E.B: I’m not a person to give any kind of message. But I can certainly say, in my simple way, that what we have forgotten is our old samskara of thinking about the other person before yourself. And this, in a broader sense is what is at the root of democracy. Sadly, the middle class that have upheld some sort of moral order has become so selfish. I think, as I understand it, the role of the middle class was to transform feudal society to a democratic one. And that role has been relinquished by this class.

E.B.: It was the middle class more than the working class who took part in the freedom struggle who sacrificed, who inspired others. They really should play a role in the transformation of society and to develop democratic values. I don’t mean just electing a populist government. I mean, in your family, neighbourhood, public place, school, everywhere. This is good samskara, good khandaan and good culture.
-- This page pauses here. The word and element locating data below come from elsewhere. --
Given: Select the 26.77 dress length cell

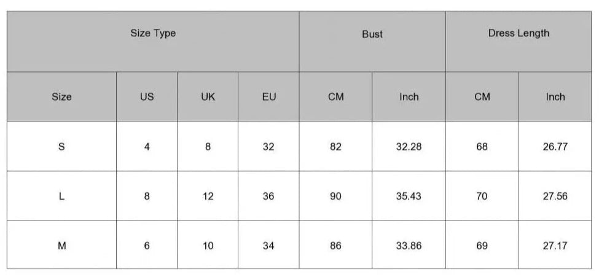Looking at the screenshot, I should pos(555,147).
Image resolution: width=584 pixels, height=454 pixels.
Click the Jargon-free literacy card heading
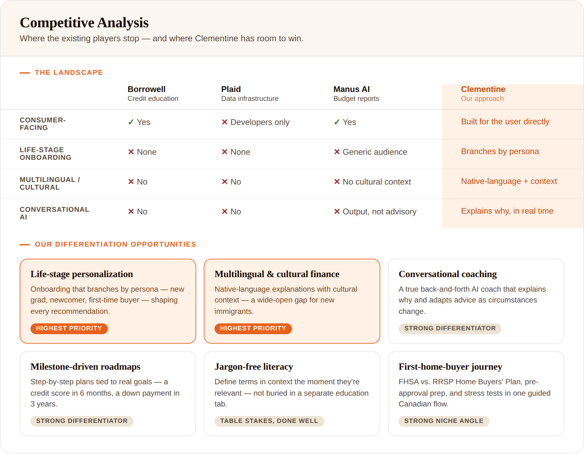click(x=254, y=366)
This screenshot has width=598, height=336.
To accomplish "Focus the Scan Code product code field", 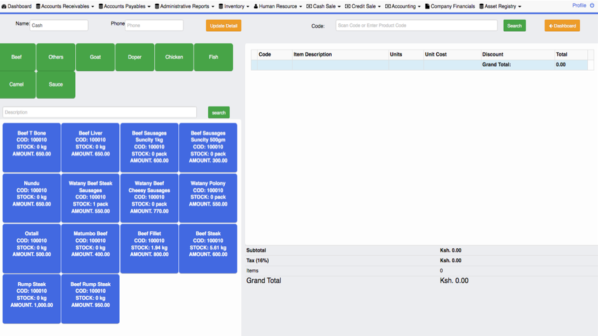I will 416,25.
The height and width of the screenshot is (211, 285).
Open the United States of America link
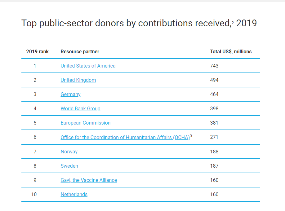tap(88, 66)
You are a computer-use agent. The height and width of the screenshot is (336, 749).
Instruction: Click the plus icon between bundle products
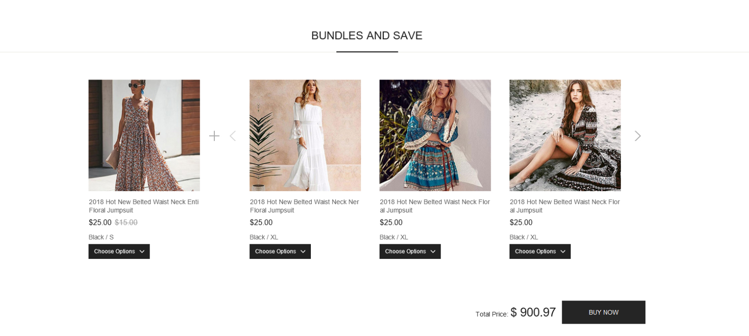coord(214,136)
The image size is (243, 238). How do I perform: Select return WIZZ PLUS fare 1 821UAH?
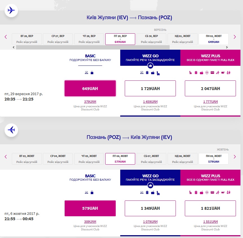pyautogui.click(x=210, y=208)
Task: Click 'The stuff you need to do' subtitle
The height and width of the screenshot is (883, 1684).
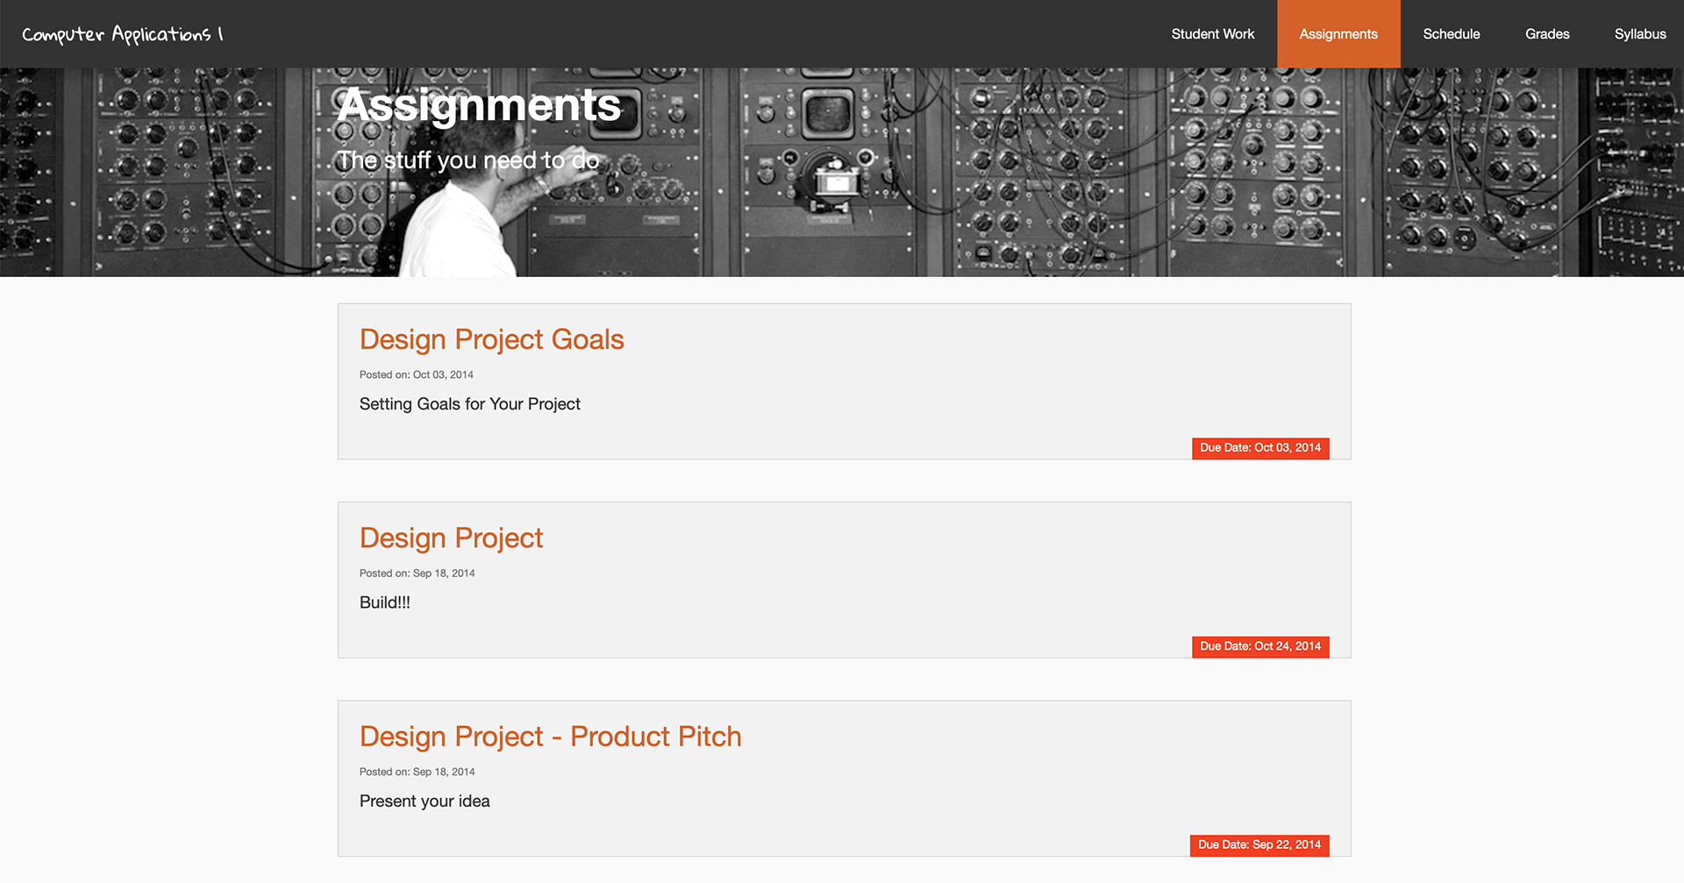Action: click(x=468, y=160)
I remember my mother; whenever these garment dealers came home, she would give them some jaggery and chickpeas. This was the rivaj, the custom. All these things are gone. At no time in history has there ever been complete equality. But good samskara, yes. Think of others always, that’s all I have to say.

Quotes from Interview

What I understand is that the feminist point of view is a pro-woman thinking that leads to equality, but what I understand by empowerment of women is equality of opportunity according to their own capacities.

The membership may ask the leadership the same questions and vice-versa. These questions are constantly monitored not to see if they are adhered to but whether they are relevant. When the answer is a unanimous yes then we know that our direction is right.

Electoral politics is very very selfish. When the informal sector is not organized they cannot demonstrate their political strength with a common voice and change the balance of power.

Gandhi said that in the fight for social justice where the weapons are truth and non-violence women are the natural leaders.

Whenever there is confusion in my mind I look inside of myself for answers. The answer inevitably is, go for whatever cements and binds, not for something that divides.